Captain Lipscomb showing students what a "hot" water quality sample looks like once it's processed.  The fluorescence indicates Entero growth.
Rob Friedman explaining salinity stratification in the river.


Monday, October 03, 2011

UPDATE: Beacon Water Quality Notification 9/30

We sampled the water quality at 9 PM sharp on 9/30, just before low tide when the sewage discharge was separate and distinct from river water. We were unable to resample earlier in the day because the tide was unusually high and up to the discharge pipe.

The Enterococcus levels were again higher than our measurement limit using a 1 in 10 dilution, >24,196 Entero per 100 ml. That is greater than 397 times the EPA guideline for acceptable water quality for primary contact - 61 Enterococcus per 100/ml. The water from this discharge pipe is very contaminated with sewage.

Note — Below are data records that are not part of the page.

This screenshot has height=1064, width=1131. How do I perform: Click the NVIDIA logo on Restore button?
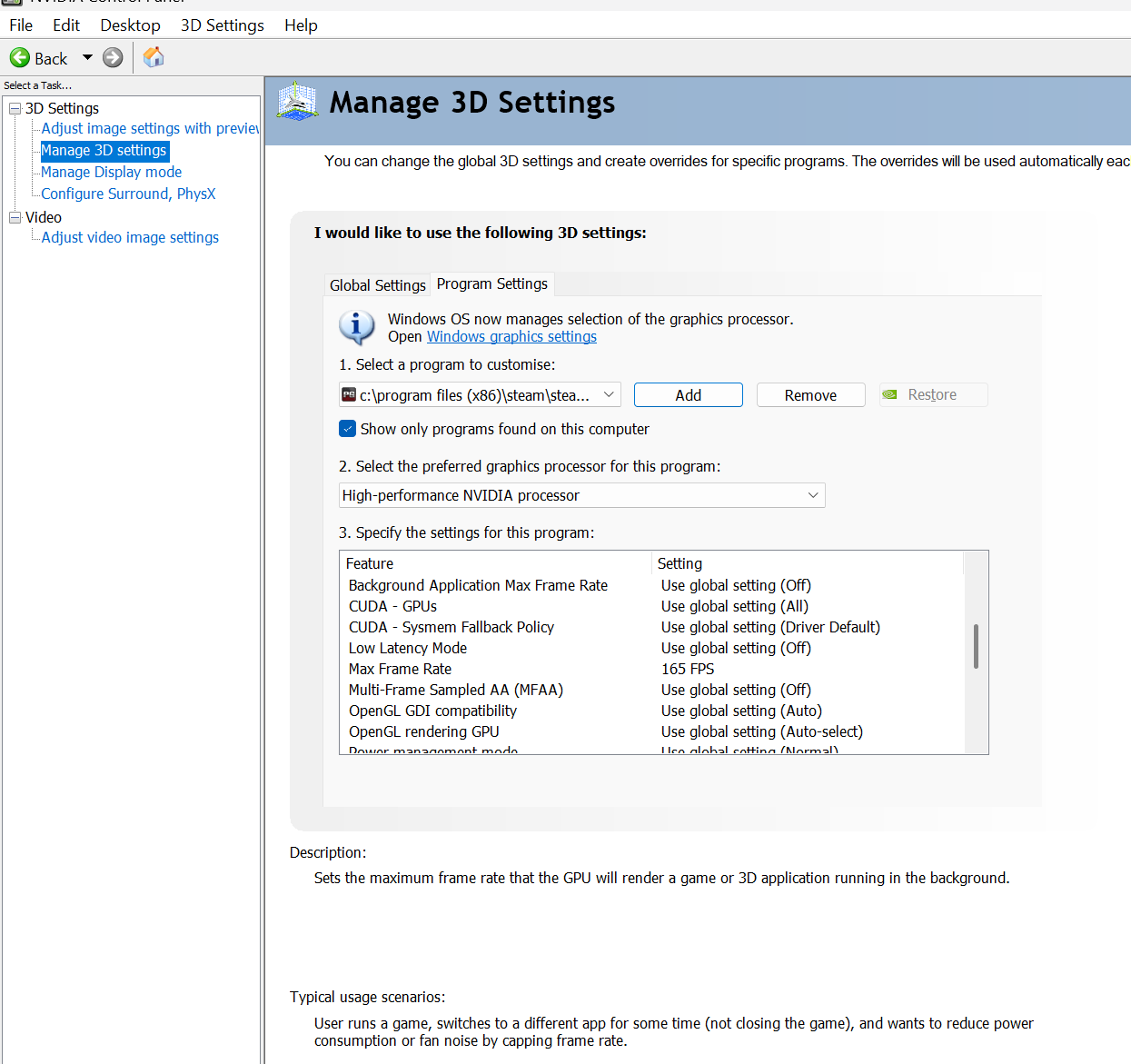(890, 394)
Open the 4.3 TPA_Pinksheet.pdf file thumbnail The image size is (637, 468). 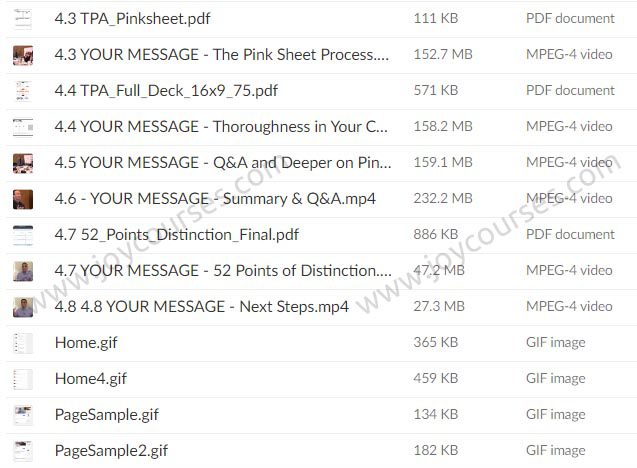point(23,19)
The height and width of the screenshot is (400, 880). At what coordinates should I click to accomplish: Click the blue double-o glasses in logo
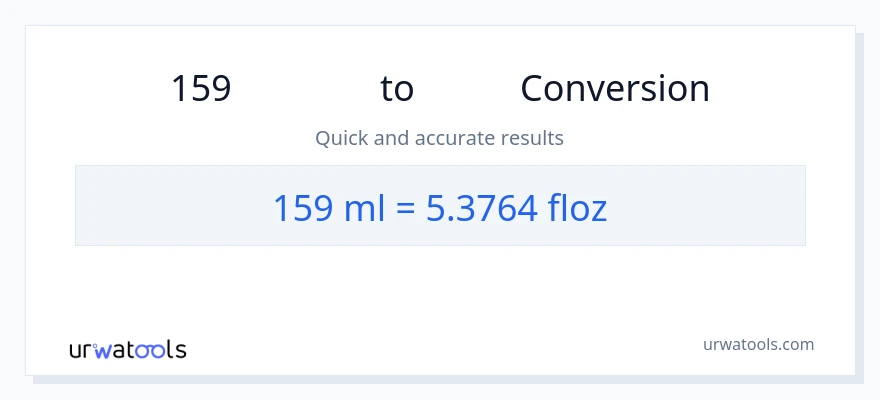click(x=153, y=351)
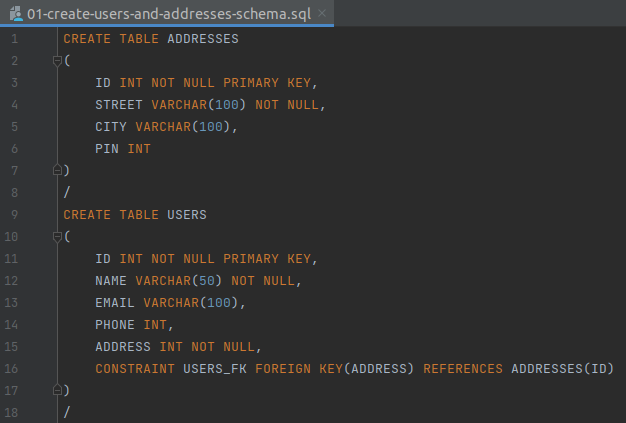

As of 9/30, this discharge has been active since Friday the 17th (at least) when it was first reported to Riverkeeper - that's 14 days. There was no signage or police tape at the site to warn the public against contacting the contaminated water.

testing tray
Sample tray from 9 PM, 9/30 sample, 1/10 dilution. All wells fluorescing indicating result >24,196 Entero per 100 ml - more than 397 times the EPA guideline for acceptable water quality (61 Entero per 100/ml).


Outing with Nyack Elected Officials

L to R: Cathy Friesen (Chair of Zoning Board of Appeals), Mayor Richard Kavesh, Riverkeeper Captain John Lipscomb, Jen Laird White (Deputy Mayor), Candice Robins, Doug Foster (Village Trustee), in front Owen (son of Cathy Friesen)
We recently had the opportunity to take several residents and elected officials of Nyack on a river patrol of their community to discuss issues ranging from water quality to trash disposal.  The purpose of the outing centered around building relationships, both between Riverkeeper and Nyack's elected officials, as well as between Nyack and the river.   We look forward to continuing to build these relationships moving forward!